Dr. Roland Häfner erinnert sich an Lehren, Lernen und Leben in der Villa Völk
Reminiszenzen
"Wenn auch nicht zur Stunde Null der Wiedereröffnung des Bayerischen Staatskonservatoriums der Musik nach seiner vollständigen Zerstörung am 16. März 1945, aber so ungefähr zur Stunde Null-Komma-Neun hatte ich die Ehre, meine Tätigkeit am Institut im Herbst 1948 aufzunehmen. Von außen her gesehen sah das so aus: zwei Unterrichtsräume der Oberrealschule am Sanderring mit einem, später einem zweiten Leihklavier für den Gruppenunterricht, aber ohne Beheizung und Beleuchtung standen zur Verfügung. Dazu kam dann später ein dritter Raum mit drei großen Fenstern ohne Rahmen und Glas und auch ohne Fußboden. Es ging sich ganz hübsch weich auf dem Sand des Fehlbodens. Direktion und Sekretariat hausten im Westflügel der Veste Marienberg. Einzelunterricht wurde in den Wohnungen der Lehrkräfte gegeben. Das war sozusagen das Sprungbrett für das Wiedererstehen der traditionsreichen Musikausbildungsstätte.

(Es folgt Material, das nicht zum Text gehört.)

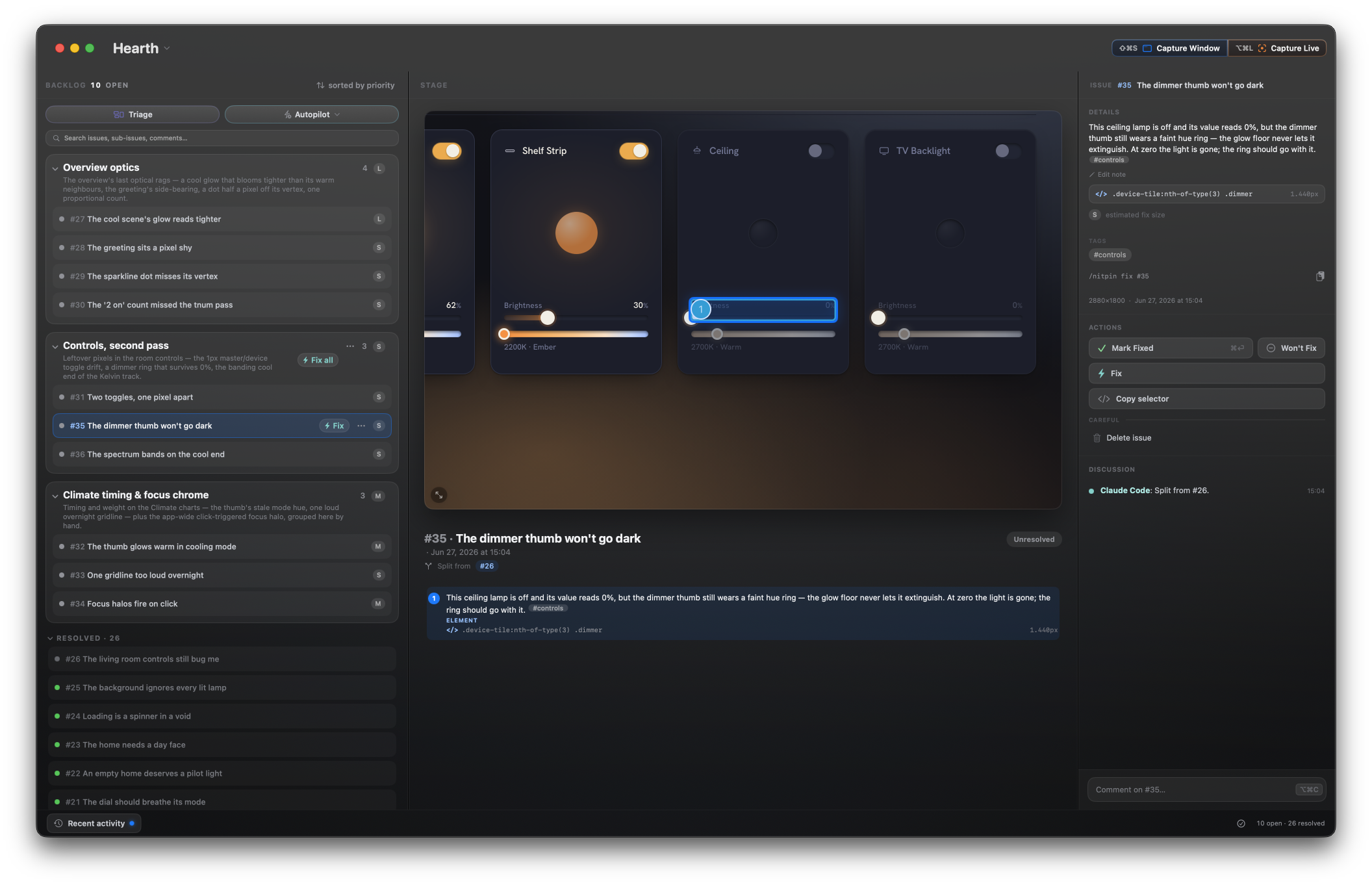This screenshot has height=885, width=1372.
Task: Open the Controls, second pass ellipsis menu
Action: [x=350, y=346]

Da das Gedächtnis des Menschen mit der schönen Gabe ausgestattet ist, die Erinnerungen, auch wo sie im Schatten standen, zu verklären, so vermag ich an diese Zeit durchaus mit einem gewissen Vergnügen an überstandene, nun sagen wir einmal Unbequemlichkeiten, zu denken. Am Anfang gab es da z.B. Übernachtungen in einer Baracke am Bahnhof, sozusagen im Etappenstil. Da brachte ich aus München im Rucksack Noten, Bücher, Partituren, Schallplatten und auch meinen Plattenspieler – zum Aufziehen natürlich – mit. Da lebte man damals noch in der Zeit der Fleisch-, Brot-, und Fettmarken, brauchte man noch Kerzen für den Fall von Stromabschaltungen. Aber man nahm das alles mit Gleichmut hin.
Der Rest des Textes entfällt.